#### What is expected
Without including the pictures, copy each line below exactly as it reads.

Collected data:
========

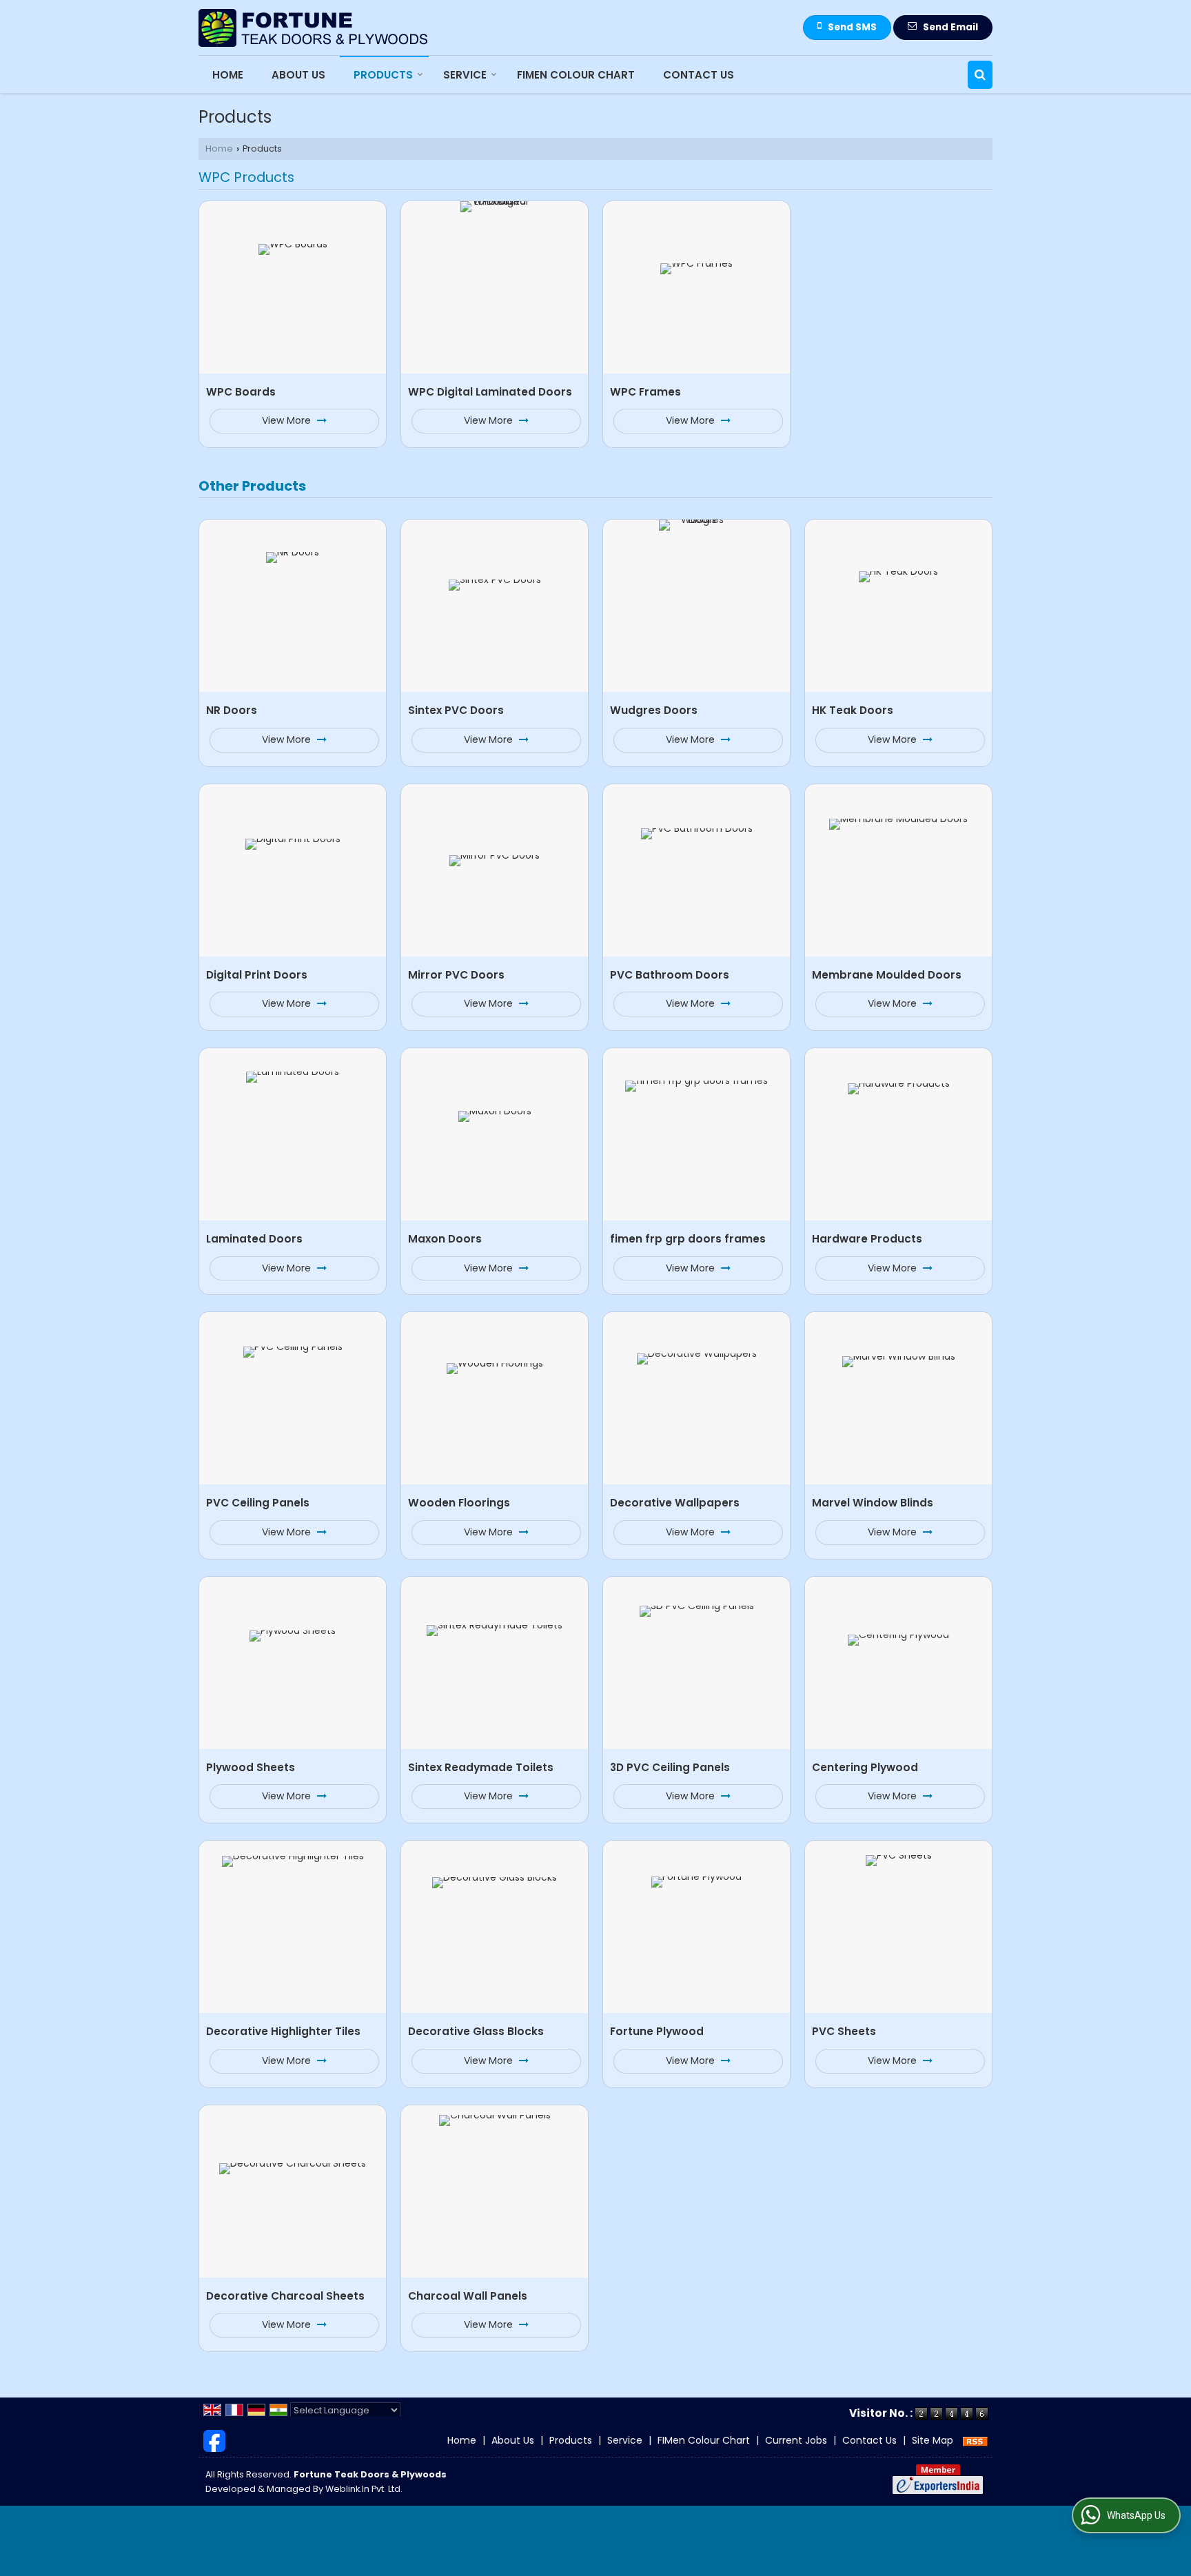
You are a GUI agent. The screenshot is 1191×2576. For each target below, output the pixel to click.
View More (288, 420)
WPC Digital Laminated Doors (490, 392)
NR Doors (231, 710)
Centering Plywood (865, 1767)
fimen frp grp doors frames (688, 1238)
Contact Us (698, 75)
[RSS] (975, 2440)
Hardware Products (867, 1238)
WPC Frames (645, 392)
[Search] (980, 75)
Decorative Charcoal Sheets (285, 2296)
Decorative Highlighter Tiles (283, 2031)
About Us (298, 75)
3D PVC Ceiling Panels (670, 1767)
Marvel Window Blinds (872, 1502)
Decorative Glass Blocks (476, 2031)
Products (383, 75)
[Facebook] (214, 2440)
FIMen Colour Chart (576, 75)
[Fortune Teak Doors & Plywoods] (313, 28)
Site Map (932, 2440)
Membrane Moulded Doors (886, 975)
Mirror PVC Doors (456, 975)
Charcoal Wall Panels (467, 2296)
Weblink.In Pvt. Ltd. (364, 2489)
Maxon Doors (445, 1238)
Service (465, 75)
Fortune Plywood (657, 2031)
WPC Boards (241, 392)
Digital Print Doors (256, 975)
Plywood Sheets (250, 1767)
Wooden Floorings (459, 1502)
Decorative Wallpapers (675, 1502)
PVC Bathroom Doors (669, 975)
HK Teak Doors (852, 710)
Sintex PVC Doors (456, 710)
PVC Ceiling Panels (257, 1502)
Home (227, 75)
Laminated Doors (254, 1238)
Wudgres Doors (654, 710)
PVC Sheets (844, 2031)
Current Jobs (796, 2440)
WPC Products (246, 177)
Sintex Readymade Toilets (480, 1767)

========

#### Result for this exercise
You are a GUI agent. The screenshot is 1191×2576. For each target below, output the pixel to click.
View More (288, 420)
WPC Digital Laminated Doors (490, 392)
NR Doors (231, 710)
Centering Plywood (865, 1767)
fimen frp grp doors frames (688, 1238)
Contact Us (698, 75)
[RSS] (975, 2440)
Hardware Products (867, 1238)
WPC Frames (645, 392)
[Search] (980, 75)
Decorative Charcoal Sheets (285, 2296)
Decorative Highlighter Tiles (283, 2031)
About Us (298, 75)
3D PVC Ceiling Panels (670, 1767)
Marvel Window Blinds (872, 1502)
Decorative Glass Blocks (476, 2031)
Products (383, 75)
[Facebook] (214, 2440)
FIMen Colour Chart (576, 75)
[Fortune Teak Doors & Plywoods] (313, 28)
Site Map (932, 2440)
Membrane Moulded Doors (886, 975)
Mirror PVC Doors (456, 975)
Charcoal Wall Panels (467, 2296)
Weblink.In Pvt. Ltd. (364, 2489)
Maxon Doors (445, 1238)
Service (465, 75)
Fortune Plywood (657, 2031)
WPC Boards (241, 392)
Digital Print Doors (256, 975)
Plywood Sheets (250, 1767)
Wooden Floorings (459, 1502)
Decorative Wallpapers (675, 1502)
PVC Bathroom Doors (669, 975)
HK Teak Doors (852, 710)
Sintex PVC Doors (456, 710)
PVC Ceiling Panels (257, 1502)
Home (227, 75)
Laminated Doors (254, 1238)
Wudgres Doors (654, 710)
PVC Sheets (844, 2031)
Current Jobs (796, 2440)
WPC Products (246, 177)
Sintex Readymade Toilets (480, 1767)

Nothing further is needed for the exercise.